If your event takes place in a location that does not contain a kitchen, the caterer will need to build out an on-site kitchen to prepare and cook food for your event. They will compose a rental list of all the equipment necessary to get the job done.
Quote and Costs
Personally, I send Clients completely broken-out quotes listing and separating food costs from labor costs. I list how many hours the staff will be on the job as well as the expected timeline/duration of the event from start to finish (including the kitchen and wait staff arrival and wrap out time) including the number of staff that the job in question demands. This way there are no surprises on either end for either client or caterer.
For most Food-focused Catering Companies, rentals are always separate from food and labor. In fact, in my personal experience, I have found that companies that have their own rentals are less focused on food than those who don’t. Rental items can be coordinated by Catering but paid separately by the Client to the rental company. They are over and above catering costs.
It is best to ask the caterer to create a list of rentals needed for your event because the client may not be aware of all that will be needed for the execution of the menu. If rental cost is a concern don’t hesitate to ask the caterer or his/her representative if there is a menu that would rely on fewer rentals.
The 20%+ Administration Fee on Food and Labor
It is charged by all catering companies and if you don’t see it listed, be assured that it is reflected and spread amongst all other fees. This fee goes by many names including but not limited to: Support Fee, Coordination Fee, Service Charge, Administration Fee. It covers Workers Compensation Insurance, Vehicle Maintenance, Walk-throughs, Menu Consultations, Front-of-House Relations, Liability Insurance, Planning, Staffing, Payroll, Office and Catering Supplies etc. This 20% fee may include Rentals but usually, it does not. It is NOT a gratuity.
As in all service businesses, Staff Gratuities are greatly appreciated and I think should not be overlooked even though most Catering Companies will tell you that the gratuity is optional. As a catering concierge and someone who witnesses first hand, day in and day out, how hard a good staff works to bring you a successful event, I think a gratuity should always be something the host includes in his/her budget projection.
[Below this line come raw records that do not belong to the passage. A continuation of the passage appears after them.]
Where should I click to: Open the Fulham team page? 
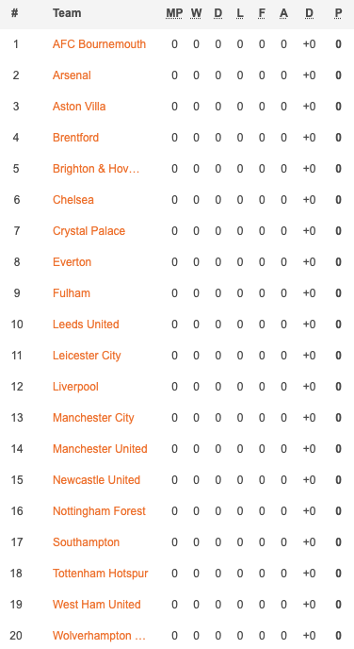[71, 293]
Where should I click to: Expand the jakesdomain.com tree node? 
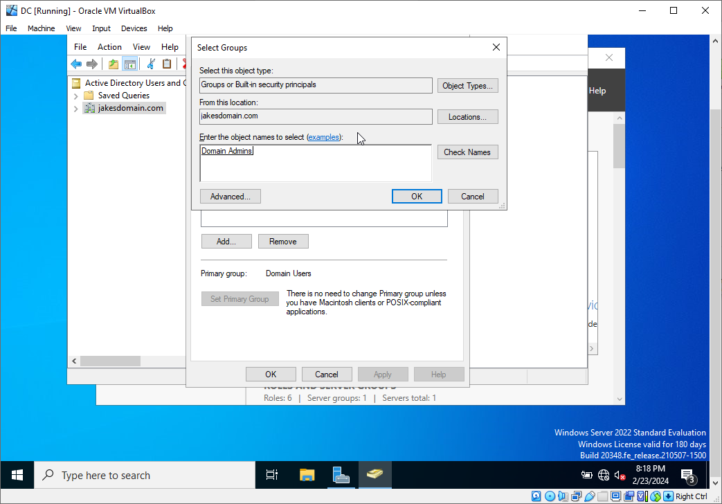[76, 108]
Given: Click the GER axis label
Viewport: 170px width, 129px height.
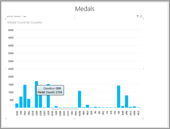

Questions to ask when interviewing caterers
Who is their typical customer?
Are their customers foodies who like to be offered food not found on restaurant menus city-wide? Or are they people who want to offer what is trending?
Are they full service?
Does the Catering company have their own bartenders, Captains and Waitstaff? Or do they cull from outside staffing Companies? Many outside staffing companies pay their staff poorly and thus don’t necessarily have skilled and vetted labor to offer and events then suffer as a result.
Do they allow you to bring in your own alcohol?
Some Catering Companies are happy to have you provide the alcohol for your event and they will provide the bartenders. You will most likely save money if you provide the bar. So ask if this is permitted.
What style of catering do they most often do?
Small events from 10 to 300 or are they typically doing events for 500 and over?
Menus are composed and based on guest count, timeline, budget and the kind of guest in attendance. For example, high-end donor dinners require a different kind of food presentation than a children’s birthday event.
Ask About and For a Tasting
Most Catering Companies charge for tastings and then will apply a percentage of that cost to the event if you end up using them. Ask whether they will do a tasting. Please note: Sometimes the event and the budget is too small for the caterer to accommodate a tasting.